In totaal 50.000 francs en zoveel kan hij daar ook niet mee doen. De eerste achttien maanden verdient een gewoon soldaat trouwens niet meer dan dertig francs per dag. — Is het waar dat iedereen zich kan melden en dat men geen papieren vraagt?
„In principe — de bepaling dateert van 1831 — moeten de kandidaten een geboortebewijs en een bewijs van goed zedelijk gedrag overleggen maar de wet kent uitzonderingen, de commandant mag dan bepalen wat voldoende is.
Natuurlijk komt dat nogal eens voor. — Krijgt iedere legionnair de Franse nationaliteit?
„In tijd van Oorlog direct.
Anders eerst na vijf jaar, de tijd waarin men zich de eerste keer verbindt.
En hij mag de naam aannemen, waaronder hij zich bij ons heeft gemeld.”

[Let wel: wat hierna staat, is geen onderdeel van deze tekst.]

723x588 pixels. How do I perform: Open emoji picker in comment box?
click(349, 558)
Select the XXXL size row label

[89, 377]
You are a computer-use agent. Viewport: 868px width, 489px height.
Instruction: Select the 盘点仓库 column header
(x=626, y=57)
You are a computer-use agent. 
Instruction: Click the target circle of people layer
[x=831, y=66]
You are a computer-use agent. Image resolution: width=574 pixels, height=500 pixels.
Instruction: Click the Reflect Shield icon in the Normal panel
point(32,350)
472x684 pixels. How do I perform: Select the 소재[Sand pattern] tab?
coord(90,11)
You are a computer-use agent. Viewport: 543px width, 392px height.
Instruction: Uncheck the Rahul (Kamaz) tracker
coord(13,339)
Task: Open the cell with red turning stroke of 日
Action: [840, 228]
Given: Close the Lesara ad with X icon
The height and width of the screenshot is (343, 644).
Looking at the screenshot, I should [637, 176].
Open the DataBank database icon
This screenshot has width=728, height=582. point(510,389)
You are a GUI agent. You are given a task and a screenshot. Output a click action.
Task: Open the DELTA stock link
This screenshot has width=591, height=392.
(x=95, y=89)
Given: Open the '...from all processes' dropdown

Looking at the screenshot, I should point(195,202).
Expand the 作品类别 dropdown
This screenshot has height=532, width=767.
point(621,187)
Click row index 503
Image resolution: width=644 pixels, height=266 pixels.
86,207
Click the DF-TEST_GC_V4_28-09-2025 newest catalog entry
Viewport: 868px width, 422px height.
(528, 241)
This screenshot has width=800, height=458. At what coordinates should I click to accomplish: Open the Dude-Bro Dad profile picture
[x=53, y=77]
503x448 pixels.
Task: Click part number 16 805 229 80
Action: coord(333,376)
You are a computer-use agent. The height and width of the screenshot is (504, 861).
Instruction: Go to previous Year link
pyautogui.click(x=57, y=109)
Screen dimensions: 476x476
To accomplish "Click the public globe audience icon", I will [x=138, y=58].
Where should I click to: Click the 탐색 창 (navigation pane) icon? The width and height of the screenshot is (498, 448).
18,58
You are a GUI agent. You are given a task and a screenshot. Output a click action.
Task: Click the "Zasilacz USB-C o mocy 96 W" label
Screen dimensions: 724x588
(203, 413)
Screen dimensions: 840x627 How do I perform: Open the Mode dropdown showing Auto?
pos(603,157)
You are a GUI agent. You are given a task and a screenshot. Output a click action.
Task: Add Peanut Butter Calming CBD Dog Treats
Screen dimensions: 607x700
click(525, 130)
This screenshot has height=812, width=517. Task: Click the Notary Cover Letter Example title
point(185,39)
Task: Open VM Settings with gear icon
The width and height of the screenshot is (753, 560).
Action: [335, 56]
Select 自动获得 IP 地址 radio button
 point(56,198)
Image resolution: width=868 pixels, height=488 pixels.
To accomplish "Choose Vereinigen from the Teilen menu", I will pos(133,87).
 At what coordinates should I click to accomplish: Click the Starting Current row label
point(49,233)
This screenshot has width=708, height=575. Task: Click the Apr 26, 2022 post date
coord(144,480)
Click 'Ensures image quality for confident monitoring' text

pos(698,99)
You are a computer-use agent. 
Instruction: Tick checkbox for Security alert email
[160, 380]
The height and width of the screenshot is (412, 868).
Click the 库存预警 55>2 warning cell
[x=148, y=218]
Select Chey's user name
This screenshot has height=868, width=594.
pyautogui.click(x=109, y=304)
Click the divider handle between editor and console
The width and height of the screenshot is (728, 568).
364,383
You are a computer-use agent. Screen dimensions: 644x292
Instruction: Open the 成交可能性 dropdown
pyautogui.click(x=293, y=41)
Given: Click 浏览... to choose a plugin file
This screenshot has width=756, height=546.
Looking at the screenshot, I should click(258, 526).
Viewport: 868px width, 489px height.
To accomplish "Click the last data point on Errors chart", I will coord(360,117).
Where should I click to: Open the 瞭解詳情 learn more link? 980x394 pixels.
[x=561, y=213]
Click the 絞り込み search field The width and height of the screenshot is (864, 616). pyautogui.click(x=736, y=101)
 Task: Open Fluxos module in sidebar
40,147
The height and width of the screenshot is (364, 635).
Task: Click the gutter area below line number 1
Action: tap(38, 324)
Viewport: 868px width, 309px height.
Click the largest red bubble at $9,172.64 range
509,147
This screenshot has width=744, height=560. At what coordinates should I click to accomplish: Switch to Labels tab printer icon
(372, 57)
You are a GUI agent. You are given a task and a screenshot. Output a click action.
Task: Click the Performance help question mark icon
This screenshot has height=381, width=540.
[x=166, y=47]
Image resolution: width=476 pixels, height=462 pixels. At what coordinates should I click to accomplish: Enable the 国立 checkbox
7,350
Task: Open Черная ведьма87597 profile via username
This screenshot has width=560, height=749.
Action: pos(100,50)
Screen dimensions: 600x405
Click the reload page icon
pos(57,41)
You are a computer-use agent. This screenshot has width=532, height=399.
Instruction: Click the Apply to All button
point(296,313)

— Begrijpt u hoe al die verhalen over ronselaars en zo in de wereld komen? „Heel goed. Onlangs hebben we dat nog gezien bij een Nederlandse jongeman, die zich had aangemeld. Zijn vader kwam hier en hij was toen zo bang voor straf, dat hij heeft gezegd — ik las net in de dagbladen — dat hij was geronseld.
Ik heb zijn aanmeldingsformulier hier nog; hij tekende het, volkomen bij zijn verstand, in mijn bureau. Soms vraagt men annulering. In principe doen wij dat niet. Ieder die tussen de achttien en veertig is kan tekenen. Blijkt achteraf dat men nog geen achttien is dan stemmen wij er wel in toe dat het niet doorgaat. Anders zeggen wij: het is een overeenkomst en daar moeten partijen zich aan houden”. — Wordt iedereen eerst soldaat of kan men ook als officier tekenen?
„De bepalingen kennen het aannemen van buitenlandse officieren dat komt ook wel voor doch in de regel moet men ten minste achttien maanden gewoon soldaat blijven”.
— Hebt u de laatste tijd veel Nederlanders hier gehad? „Nauwelijks, die hebben het waarschijnlijk te goed in uw eigen leger”.
En de kapitein begint een verhaal over tulpen, kaas, jenever en over de „belles hollandaises”, dat echter met ons onderwerp weinig meer van doen heeft.

Het kasteel van Vincennes bij Parijs. Achter sombere, dikke muren begint de weg naar hel Vreemdelingenlegioen.